The guy who wrote the program originaly was using half height of the image as a dimension of blockdim of cuda kernel operations. So 1024/2 = 512 and is withn limits. 2048/2 exceeds 512 which exceeds the maximum number of threads in a block: 512. See reference below. The next cuda operation to be called was the cufftExecR2C. For whatever reason the first cuda operation wasn’t failing but the cufftExecR2C which followed was. I figure the GPU was fritzed out by the first operation and the next operation to come along crashed.

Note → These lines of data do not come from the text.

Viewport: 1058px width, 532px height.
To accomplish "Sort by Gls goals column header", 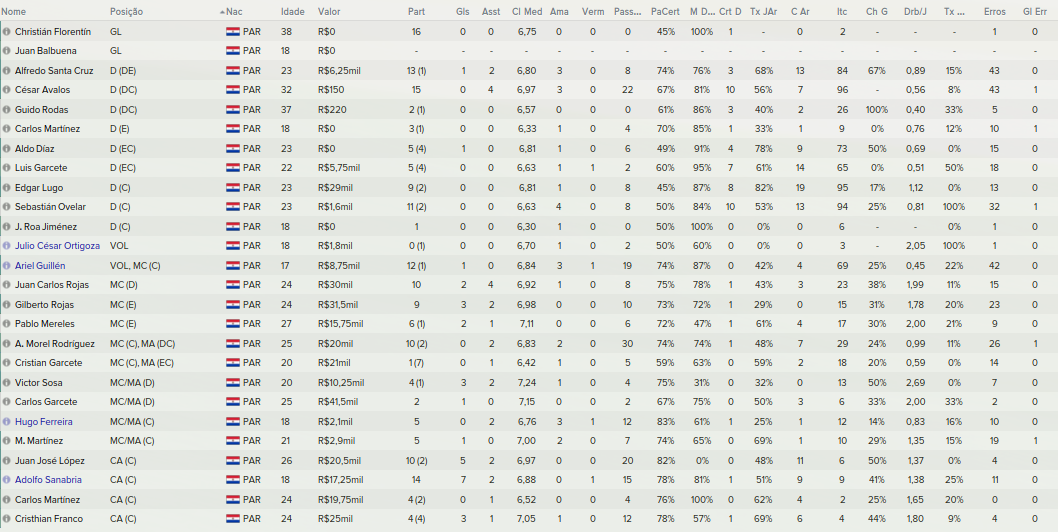I will (x=462, y=12).
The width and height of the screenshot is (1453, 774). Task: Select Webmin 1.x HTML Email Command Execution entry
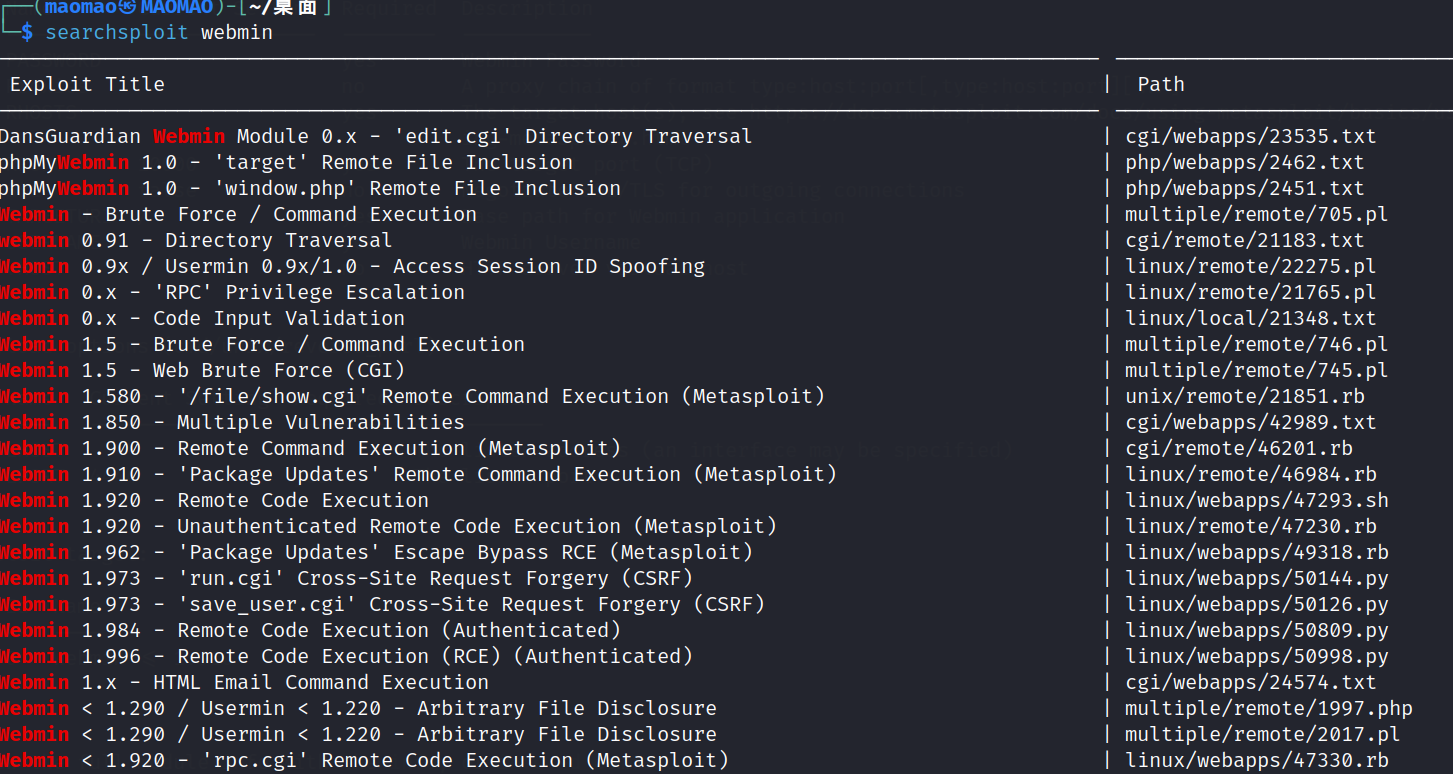click(244, 683)
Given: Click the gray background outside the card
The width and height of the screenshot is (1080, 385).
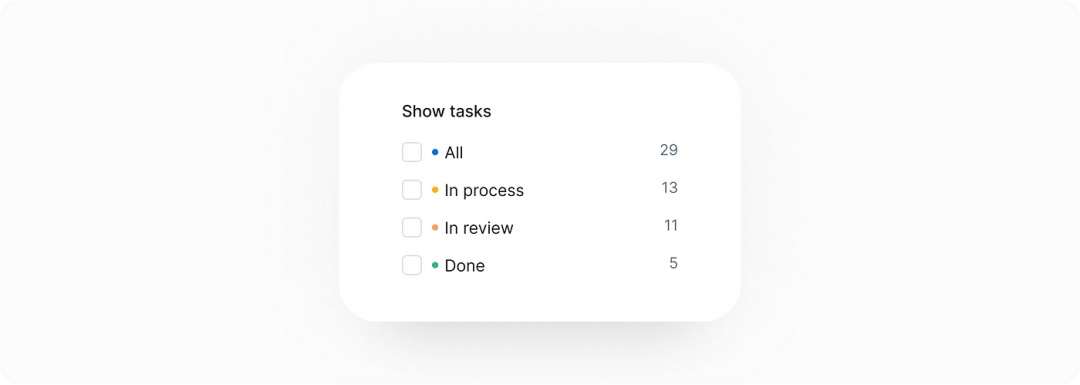Looking at the screenshot, I should click(x=172, y=193).
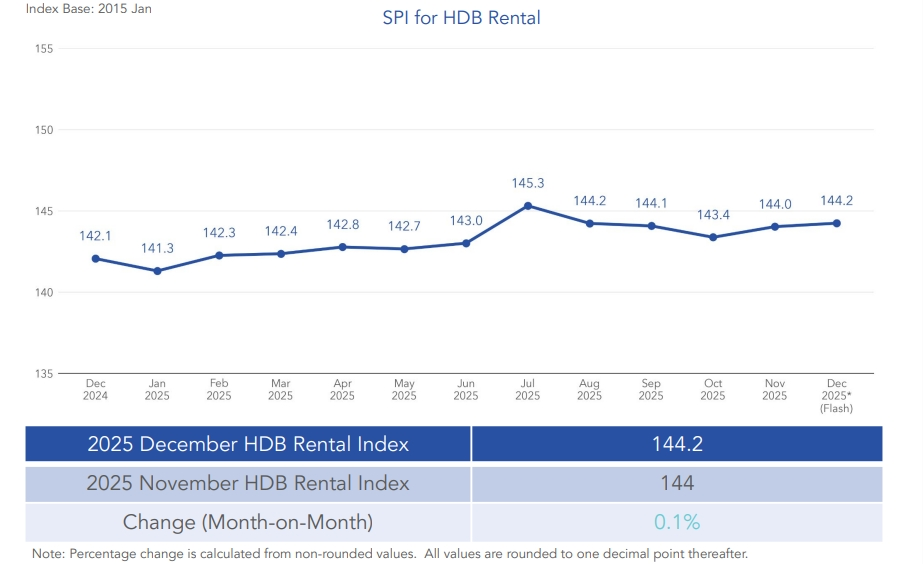Click the 2025 November HDB Rental Index cell
Viewport: 923px width, 564px height.
click(248, 483)
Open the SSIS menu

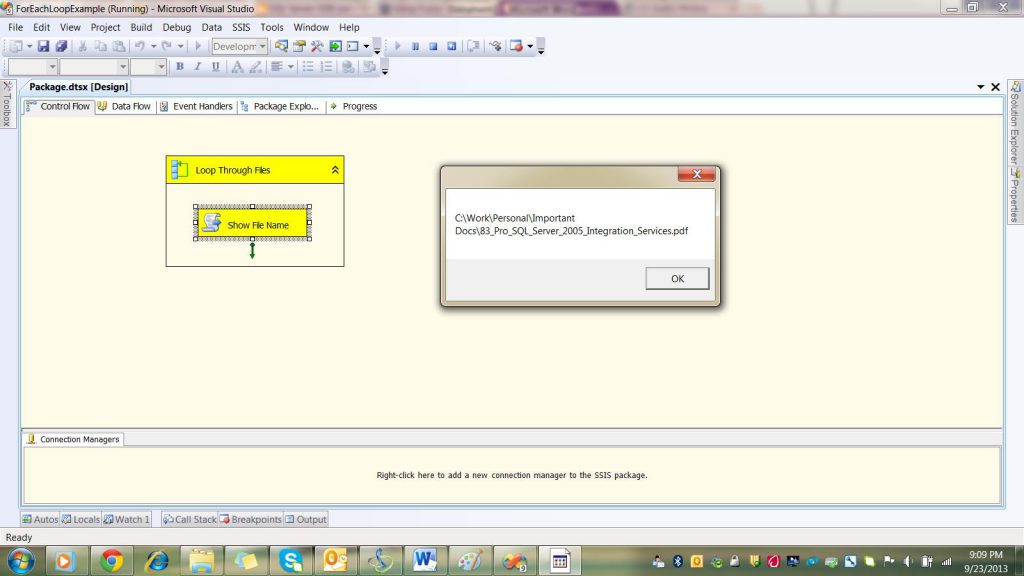pos(241,27)
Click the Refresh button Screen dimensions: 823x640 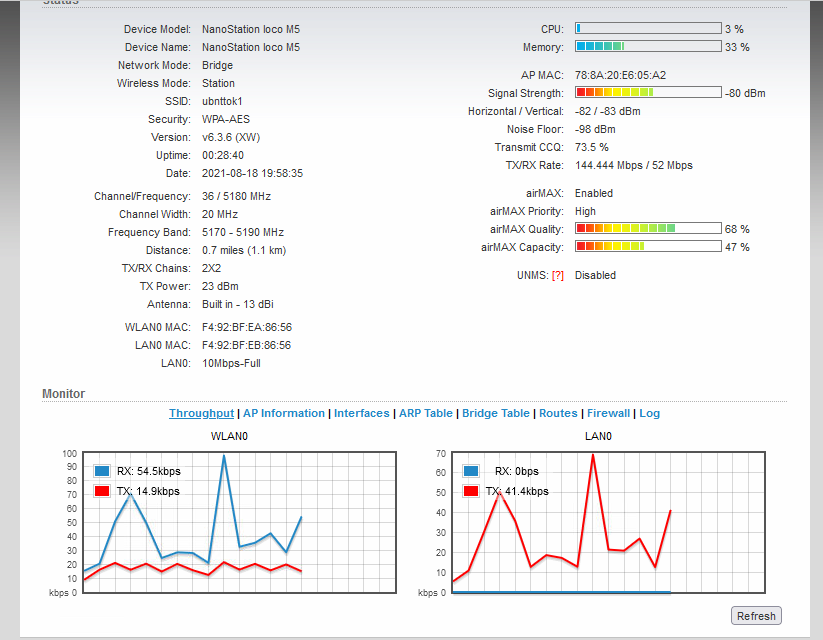[755, 616]
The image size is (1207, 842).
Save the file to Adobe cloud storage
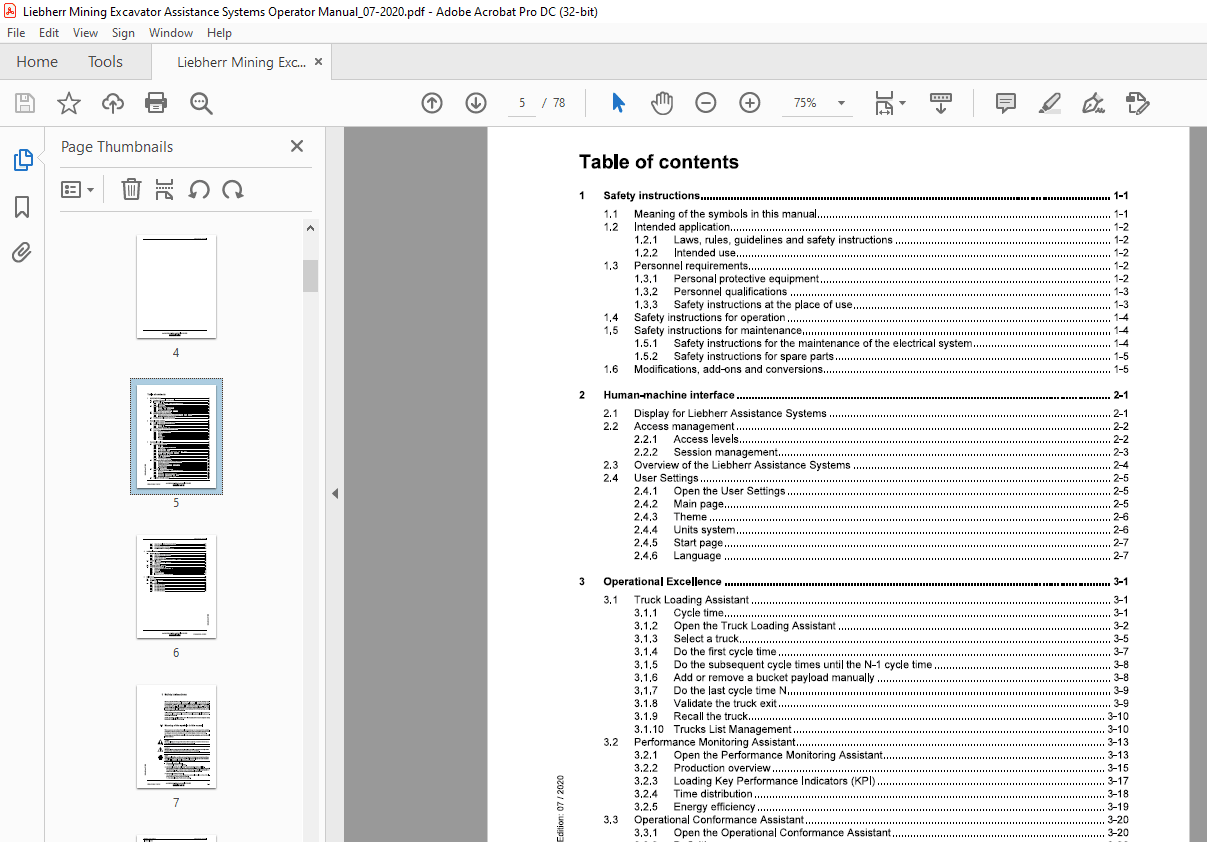coord(112,103)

The total size of a block is limited at 512 threads

From page 2/10 of this reference manual:

It looks like the apps is missing some error checking upstream of the CUFFT call. Since the error status isn’t checked and cleared, it then gets reported on a subsequent CUDA operation, which in this case happened to be inside the CUFFT call. As this can be very confusing(as the present case demonstrates), I recommend checking every API call and every kernel launch. It seems like in your case there is a previous kernel launch that is not checked. To catch both synchronously reported pre-launch errors and asynchronously kernle failures in non-production code I use the following handy macro:

// Macro to catch CUDA errors in kernel launches

#define CHECK_LAUNCH_ERROR()                                          \

do {                                                                  \

    /* Check synchronous errors, i.e. pre-launch */                   \

    cudaError_t err = cudaGetLastError();                             \

    if (cudaSuccess != err) {                                         \

        fprintf (stderr, "Cuda error in file '%s' in line %i : %s.\n",\

                 __FILE__, __LINE__, cudaGetErrorString(err) );       \

        exit(EXIT_FAILURE);                                           \

    }                                                                 \

    /* Check asynchronous errors, i.e. kernel failed (ULF) */         \

    err = cudaThreadSynchronize();                                    \

    if (cudaSuccess != err) {                                         \

        fprintf (stderr, "Cuda error in file '%s' in line %i : %s.\n",\

                 __FILE__, __LINE__, cudaGetErrorString( err) );      \

        exit(EXIT_FAILURE);                                           \

    }                                                                 \

} while (0)